Concurrency is an interesting topic. I hadn't thought of that when reading about SubX, which mostly covered the part of assembly/machine language I'm familiar with. I always wished, though, that my assembly class (or an advanced sequel) had covered some of the more advanced topics for modern processors instead of the 8080, like how to set up memory management (the boot process on newer CPUs is rather involved...) and how multicore computation works. I know all about the higher-level implications, and can use threads etc., but have never actually learned how those things are handled at the bottom. Or syscalls etc.; I've only ever used them, not implemented them. That's a bit out of scope for the discussion, but something I look forward to "seeing-through" your future work on accessible internals. :)
I guess part of my curiosity was targetted at how you would build Mu up to handle performance and portability. Although the way they are usually implemented does obscure the internals, it seems possible that some compromise might be found. Any thoughts?
Perhaps the answer is at the higher lisp (AST / intermediate representation) level. Mu and SubX stay perfectly aligned to the final binary, but a code generator could optimize the AST and generate code in Mu for the target platform.

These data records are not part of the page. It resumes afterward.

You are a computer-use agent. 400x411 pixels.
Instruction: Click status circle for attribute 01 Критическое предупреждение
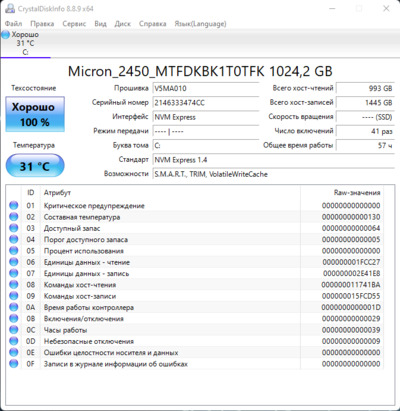tap(14, 205)

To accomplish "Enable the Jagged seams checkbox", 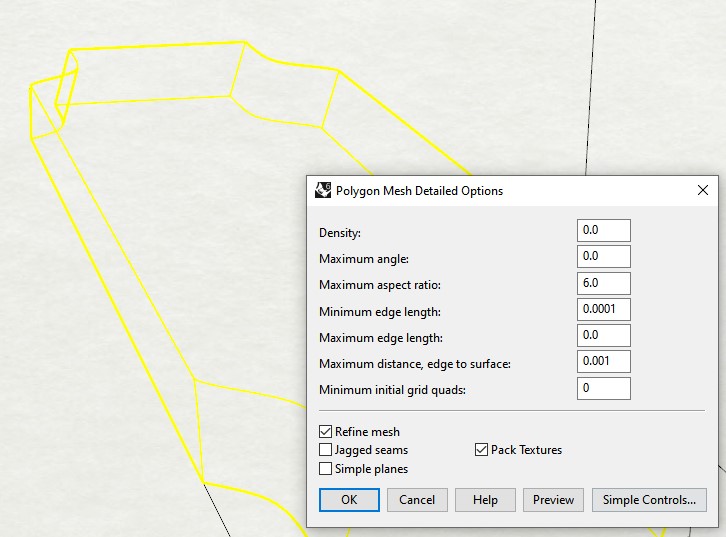I will tap(326, 450).
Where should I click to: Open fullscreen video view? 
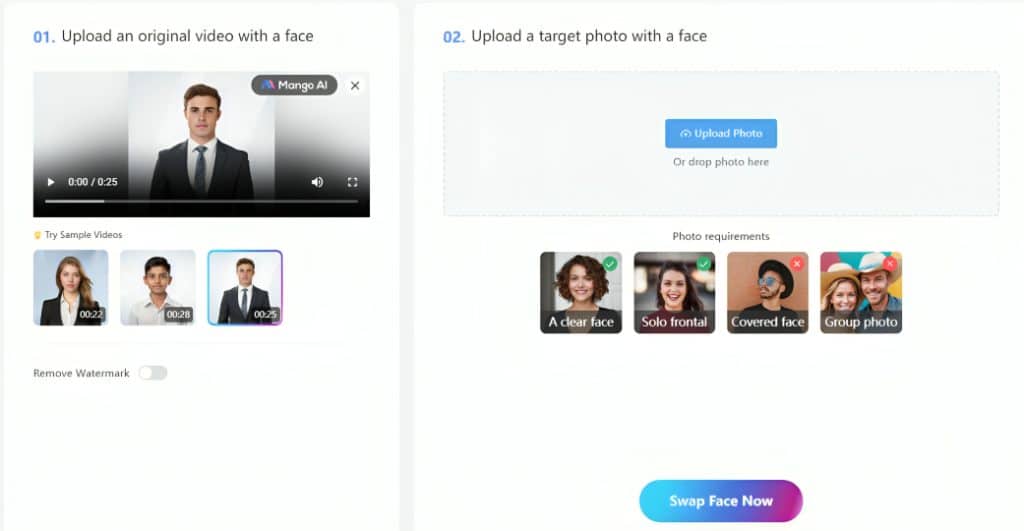(353, 182)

On that note, have you thought about giving them a more accessible API for such purposes? Or even just an s-expression syntax? Otherwise the target format for generation is limited to text, which would lose a lot of semantics in translation. Also, how are you thinking of maintaining introspection continuity across levels as you add more layers? Maybe something simple like source map support?
At the moment my ideas on all these areas are extremely hand-wavy. Ranging from "you don't really need it," to "somebody else's problem" :)
I feel fairly strongly that I don't want to add very many more layers. Ideally just one more. As more high-level languages get added, I want the lower levels to be integrated into Mu, so that they can in turn become the new HLL. But that's just an aspiration at this point.
One thing somebody else suggested was Plan9's assembly syntax. It may provide some inspiration for making SubX portable.